The Eze Ndigbo Foundation, a humanitarian organisation fighting poverty in Africa, has announced that it plans to establish a model drug rehabilitation centre in Ghana within the next two to three years.
“For the next two to three years, God willing, it will be a reality,” Eze Dr Chukwudi Jude Ihenetu, the King of the Igbo Community in Ghana said.
He added: “We’re negotiating to partner with already existing rehabilitation centres, and set up this model centre in Ghana, and possibly elsewhere in Africa, to absorb people who have been weaned of drugs, train them in vocational skills and integrate them into the society.”
In an interview with the Ghana News Agency, at the Ndieze Obiezioku Palace at East Legon, in Accra, the King re-emphasised the need for the youth and the larger society to stay away from illicit drugs and trafficking to avoid further damages and consequences.
The interview was a follow up to a road march in Accra, in May this year by the Igbo community in Ghana, with the support of the Ndieze Obiezioku Palace, as part of a campaign launched earlier in the year, drawing attention to the evils wrought by drug abuse and illicit drug trafficking.
Eze Dr Ihenetu said the establishment of the model rehab centre was part of a comprehensive programme by the foundation in its campaign and activities to help solve the problem of drug abuse and re-establish ex-drug addicts for gainful employment.
He gave assurance that the foundation would train in areas as soap making, leatherworks, barbering and tailoring among others and provide the trainees with tools to start up their businesses.
The Igbo Community, the King said, would celebrate the Yam Festival, this year on September 17, and the foundation and other stakeholders were busy planning for the day.
As the day approached, the King said he would continue to use every available platform to campaign against illicit drug use and trafficking beyond Ghana and beyond.
He said the march would be replicated in Nigeria and other parts of Africa.

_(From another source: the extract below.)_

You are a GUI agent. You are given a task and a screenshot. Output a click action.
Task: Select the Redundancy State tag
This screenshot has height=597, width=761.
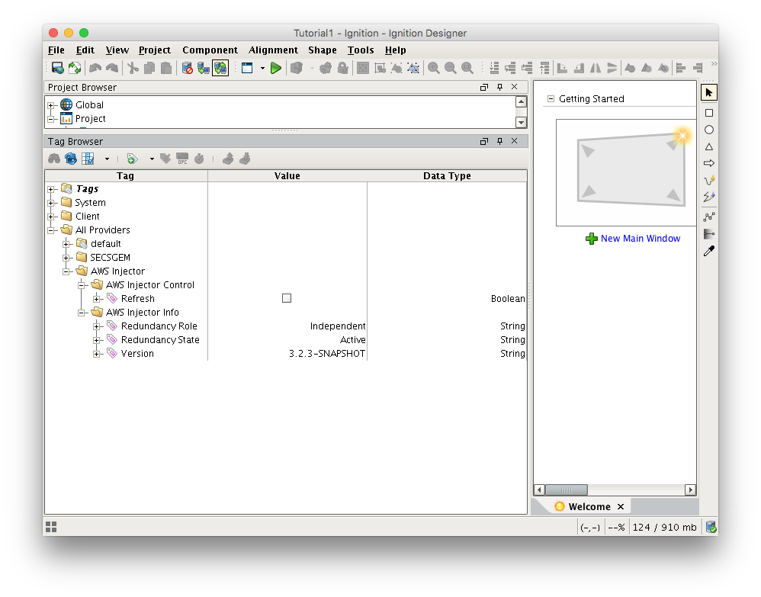click(x=160, y=340)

Eze Dr Ihenetu repeated his call on drug barons to channel their resources into other areas that are more beneficial to the society.

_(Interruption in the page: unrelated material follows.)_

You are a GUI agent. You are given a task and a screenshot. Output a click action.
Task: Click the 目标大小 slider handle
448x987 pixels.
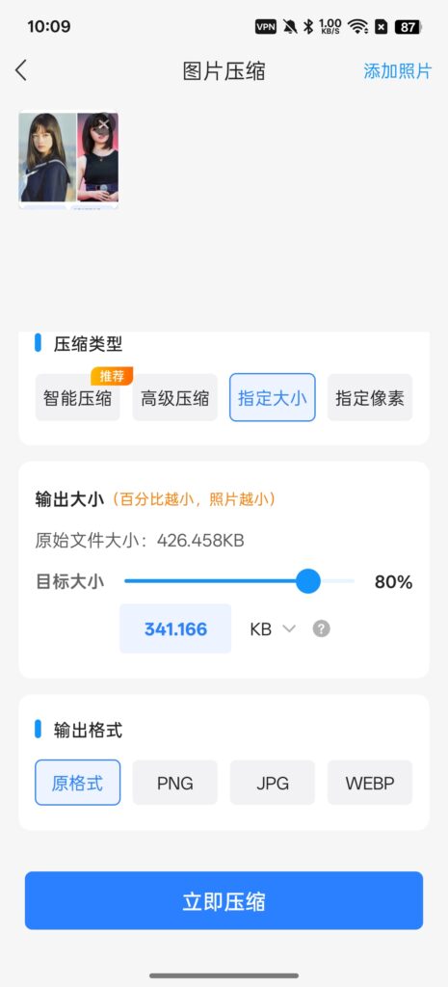coord(308,581)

In connection with this year’s World Drug Day, celebrated on 26 on the theme “People First: Stop Stigma and Discrimination, Strengthen Prevention,” Eze Dr Ihenetu noted that “stigma is one of the things that destroy people.”
He said: “…The stigma destroys their morale, more especially those that have stopped it, especially those that are out of it with a sincere heart.

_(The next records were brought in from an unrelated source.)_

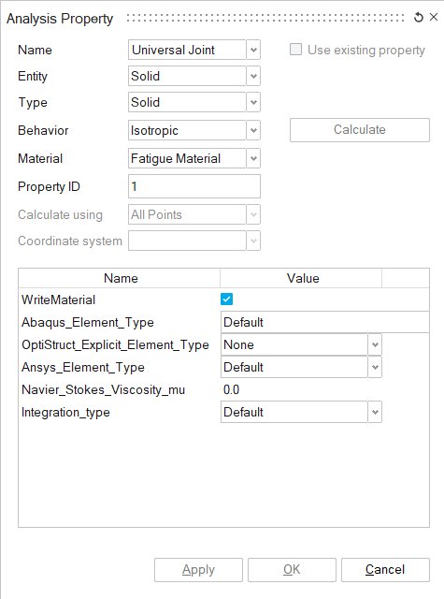Enable the Use existing property checkbox
444x599 pixels.
point(295,50)
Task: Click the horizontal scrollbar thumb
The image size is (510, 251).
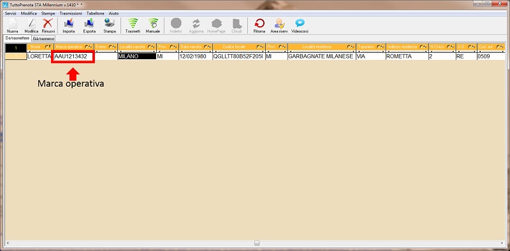Action: pyautogui.click(x=257, y=243)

“They may feel isolated and not come near people. So, when society sees those that are repented, they should not insult them over it.”
The King called on governments to empower the private sector, with particular attention to the agricultural sector, to create value chain businesses for more employment opportunities.
He advised drug barons and traffickers that their affecting may be negatively affecting their own children and the youth, who would form future generations and urged them to channel their resources into areas of human development.
Eze Dr Ihenetu urged parents to continue to talk to their children about the consequences of drug abuse.
Equally, teachers, education institutions and religious leaders and the mass media should take up the campaign and protect the youth.
“We’ll continue to be a strong voice for this campaign, voice of the voiceless, to bring about positive change,” the King assured.